CLIMATE NEWS
Tigers Are Now Extinct In A Country Where They Used To Thrive
Six years after 13 countries pledged to double the number of tigers in the wild by 2020, the World Wildlife Fund (WWF) declared tigers “functionally extinct” in Cambodia on Wednesday.
According to WWF, the last wild tiger in the country was observed in 2007 thanks to a hidden camera in the Mondulkiri Protected Forest. Cambodia, one of the 13 countries in the world where tigers live, has approved a plan to reintroduce tigers into the Mondulkiri protected forest in eastern Cambodia, the Guardian reports. “We want two male tigers and five to six females tigers for the start,” said Keo Omaliss, director of the department of wildlife and biodiversity at the Forestry Administration, according to the Guardian. “This is a huge task.”
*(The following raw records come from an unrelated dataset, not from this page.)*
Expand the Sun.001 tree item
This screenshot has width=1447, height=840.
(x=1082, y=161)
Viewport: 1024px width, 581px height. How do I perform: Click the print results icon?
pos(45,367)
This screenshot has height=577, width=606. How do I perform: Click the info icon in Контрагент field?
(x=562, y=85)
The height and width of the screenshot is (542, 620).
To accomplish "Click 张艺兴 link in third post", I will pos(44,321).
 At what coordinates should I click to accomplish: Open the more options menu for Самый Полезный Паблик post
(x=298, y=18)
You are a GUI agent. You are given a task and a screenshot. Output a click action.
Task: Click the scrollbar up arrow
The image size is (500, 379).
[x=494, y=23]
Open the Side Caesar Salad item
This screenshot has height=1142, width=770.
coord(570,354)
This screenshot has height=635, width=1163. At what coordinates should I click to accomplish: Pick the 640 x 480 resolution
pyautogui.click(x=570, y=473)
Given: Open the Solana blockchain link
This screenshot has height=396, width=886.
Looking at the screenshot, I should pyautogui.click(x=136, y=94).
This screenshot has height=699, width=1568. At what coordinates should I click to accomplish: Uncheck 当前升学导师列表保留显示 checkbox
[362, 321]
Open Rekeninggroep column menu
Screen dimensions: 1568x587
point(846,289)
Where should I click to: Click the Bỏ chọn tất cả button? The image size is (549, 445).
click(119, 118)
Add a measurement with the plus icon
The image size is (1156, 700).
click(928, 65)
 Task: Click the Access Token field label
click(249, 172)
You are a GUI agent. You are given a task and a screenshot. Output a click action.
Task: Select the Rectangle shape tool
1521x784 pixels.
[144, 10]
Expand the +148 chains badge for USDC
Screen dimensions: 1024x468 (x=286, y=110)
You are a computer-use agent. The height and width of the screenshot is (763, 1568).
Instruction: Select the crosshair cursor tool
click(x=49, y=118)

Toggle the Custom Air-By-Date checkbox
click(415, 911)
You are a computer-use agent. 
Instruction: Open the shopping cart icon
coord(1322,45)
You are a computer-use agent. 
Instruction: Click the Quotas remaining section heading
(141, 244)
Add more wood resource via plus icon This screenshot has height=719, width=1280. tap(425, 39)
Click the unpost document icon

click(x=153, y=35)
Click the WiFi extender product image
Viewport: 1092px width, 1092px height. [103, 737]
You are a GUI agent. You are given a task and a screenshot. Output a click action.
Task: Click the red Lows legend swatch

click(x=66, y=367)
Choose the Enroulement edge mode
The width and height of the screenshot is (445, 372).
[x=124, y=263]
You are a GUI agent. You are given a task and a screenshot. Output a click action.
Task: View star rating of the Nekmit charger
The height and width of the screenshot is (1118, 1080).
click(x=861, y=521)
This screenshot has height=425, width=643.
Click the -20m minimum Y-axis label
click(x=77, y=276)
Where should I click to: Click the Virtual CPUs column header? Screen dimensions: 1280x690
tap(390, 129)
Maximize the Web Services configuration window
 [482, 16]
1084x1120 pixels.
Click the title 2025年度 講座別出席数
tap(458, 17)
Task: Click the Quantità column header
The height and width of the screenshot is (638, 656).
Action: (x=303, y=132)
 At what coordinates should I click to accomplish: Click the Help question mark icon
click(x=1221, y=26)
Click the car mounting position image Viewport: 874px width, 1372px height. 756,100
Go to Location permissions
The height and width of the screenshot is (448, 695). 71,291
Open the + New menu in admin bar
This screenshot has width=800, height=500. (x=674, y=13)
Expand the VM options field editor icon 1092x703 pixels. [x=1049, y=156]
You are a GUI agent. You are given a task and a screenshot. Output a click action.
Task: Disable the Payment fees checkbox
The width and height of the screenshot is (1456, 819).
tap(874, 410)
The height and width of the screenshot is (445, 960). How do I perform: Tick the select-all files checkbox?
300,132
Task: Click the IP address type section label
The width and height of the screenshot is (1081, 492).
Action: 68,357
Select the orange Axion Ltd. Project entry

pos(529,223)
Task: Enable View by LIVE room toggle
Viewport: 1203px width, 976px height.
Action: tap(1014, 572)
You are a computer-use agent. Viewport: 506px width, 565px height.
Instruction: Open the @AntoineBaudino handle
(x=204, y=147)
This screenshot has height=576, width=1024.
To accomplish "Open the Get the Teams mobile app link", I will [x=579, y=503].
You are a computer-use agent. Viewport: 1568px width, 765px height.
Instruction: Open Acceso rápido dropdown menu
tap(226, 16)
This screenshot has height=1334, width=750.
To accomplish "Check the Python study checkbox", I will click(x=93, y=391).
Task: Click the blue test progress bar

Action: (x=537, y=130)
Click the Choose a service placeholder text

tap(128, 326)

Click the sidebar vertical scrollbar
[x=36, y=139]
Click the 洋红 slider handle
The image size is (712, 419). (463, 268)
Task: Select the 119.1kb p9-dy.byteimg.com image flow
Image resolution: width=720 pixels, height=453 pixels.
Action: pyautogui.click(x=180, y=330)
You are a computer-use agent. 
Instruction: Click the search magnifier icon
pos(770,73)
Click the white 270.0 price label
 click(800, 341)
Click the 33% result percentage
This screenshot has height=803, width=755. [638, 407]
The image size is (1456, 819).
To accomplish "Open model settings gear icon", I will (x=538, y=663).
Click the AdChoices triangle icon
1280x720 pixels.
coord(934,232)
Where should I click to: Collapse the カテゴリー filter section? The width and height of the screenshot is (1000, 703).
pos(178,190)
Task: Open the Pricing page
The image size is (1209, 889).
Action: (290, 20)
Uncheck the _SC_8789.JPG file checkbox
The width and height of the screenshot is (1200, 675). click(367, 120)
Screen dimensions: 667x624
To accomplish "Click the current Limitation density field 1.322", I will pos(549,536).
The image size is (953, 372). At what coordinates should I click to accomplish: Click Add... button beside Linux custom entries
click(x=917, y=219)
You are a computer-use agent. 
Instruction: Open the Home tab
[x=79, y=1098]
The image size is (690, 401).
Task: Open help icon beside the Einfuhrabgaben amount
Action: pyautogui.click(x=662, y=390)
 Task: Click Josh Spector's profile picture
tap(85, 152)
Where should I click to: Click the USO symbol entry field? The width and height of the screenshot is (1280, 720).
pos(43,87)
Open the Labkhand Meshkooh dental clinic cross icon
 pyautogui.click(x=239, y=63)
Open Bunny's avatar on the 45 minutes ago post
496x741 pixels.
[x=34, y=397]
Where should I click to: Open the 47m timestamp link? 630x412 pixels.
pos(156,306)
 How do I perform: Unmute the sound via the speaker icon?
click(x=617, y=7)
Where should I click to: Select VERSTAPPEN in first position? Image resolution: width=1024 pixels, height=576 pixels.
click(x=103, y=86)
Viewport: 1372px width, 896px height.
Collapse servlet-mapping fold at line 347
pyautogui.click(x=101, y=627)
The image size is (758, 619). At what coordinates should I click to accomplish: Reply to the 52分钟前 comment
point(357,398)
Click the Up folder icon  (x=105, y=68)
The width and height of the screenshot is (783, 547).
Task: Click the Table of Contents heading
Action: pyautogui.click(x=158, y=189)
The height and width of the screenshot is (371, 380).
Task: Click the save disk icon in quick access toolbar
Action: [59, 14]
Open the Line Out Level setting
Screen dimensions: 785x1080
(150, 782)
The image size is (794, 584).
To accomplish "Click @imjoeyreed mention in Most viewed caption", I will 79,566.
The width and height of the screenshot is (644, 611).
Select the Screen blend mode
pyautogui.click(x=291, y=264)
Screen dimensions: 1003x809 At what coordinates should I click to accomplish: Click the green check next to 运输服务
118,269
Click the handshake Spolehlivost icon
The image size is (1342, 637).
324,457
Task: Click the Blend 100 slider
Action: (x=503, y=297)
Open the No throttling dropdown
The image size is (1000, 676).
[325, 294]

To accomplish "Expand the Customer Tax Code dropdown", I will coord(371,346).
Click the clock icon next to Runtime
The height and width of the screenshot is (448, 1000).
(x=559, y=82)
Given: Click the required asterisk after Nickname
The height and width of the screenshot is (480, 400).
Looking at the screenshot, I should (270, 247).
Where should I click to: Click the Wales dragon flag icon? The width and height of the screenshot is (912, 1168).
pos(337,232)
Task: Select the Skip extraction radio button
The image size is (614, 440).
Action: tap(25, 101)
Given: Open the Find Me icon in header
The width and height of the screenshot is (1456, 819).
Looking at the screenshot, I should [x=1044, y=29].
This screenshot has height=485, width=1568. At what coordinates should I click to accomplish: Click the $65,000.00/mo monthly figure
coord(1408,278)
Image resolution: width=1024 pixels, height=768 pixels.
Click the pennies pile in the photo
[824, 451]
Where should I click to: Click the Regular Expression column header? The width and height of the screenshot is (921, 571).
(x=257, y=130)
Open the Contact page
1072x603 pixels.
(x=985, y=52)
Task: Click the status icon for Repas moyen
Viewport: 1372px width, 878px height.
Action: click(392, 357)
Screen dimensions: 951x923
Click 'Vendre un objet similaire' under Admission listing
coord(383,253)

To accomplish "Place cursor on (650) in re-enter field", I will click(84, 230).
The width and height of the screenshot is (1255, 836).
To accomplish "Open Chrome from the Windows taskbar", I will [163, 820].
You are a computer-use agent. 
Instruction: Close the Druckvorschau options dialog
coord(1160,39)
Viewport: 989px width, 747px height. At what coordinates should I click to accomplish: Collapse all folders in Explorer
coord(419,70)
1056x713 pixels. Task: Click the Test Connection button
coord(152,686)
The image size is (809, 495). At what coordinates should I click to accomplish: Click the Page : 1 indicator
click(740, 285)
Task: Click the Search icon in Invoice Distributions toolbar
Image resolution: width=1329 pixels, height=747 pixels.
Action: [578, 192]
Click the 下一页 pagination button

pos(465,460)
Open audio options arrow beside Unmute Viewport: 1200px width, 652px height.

Though it may be a huge task, the announcement comes a week after researchers said in a studythat forest loss has been lower than expected in tiger habitats, so there is enough space for tigers to come back from the brink of extinction, if habitats are preserved. Habitats are critical for any species, said Anup Joshi, one of the study’s authors, “and especially so with tigers, which need large areas to survive.”
Tigers are solitary animals apart from the connection between mother and cub. They traverse large territories and their size is determined mostly by the availability of prey. Joshi, a conservation biologist at the University of Minnesota, told ThinkProgress that out of the 76 conserved landscapes where tigers live, 29 were recognized as areas where tiger populations could double.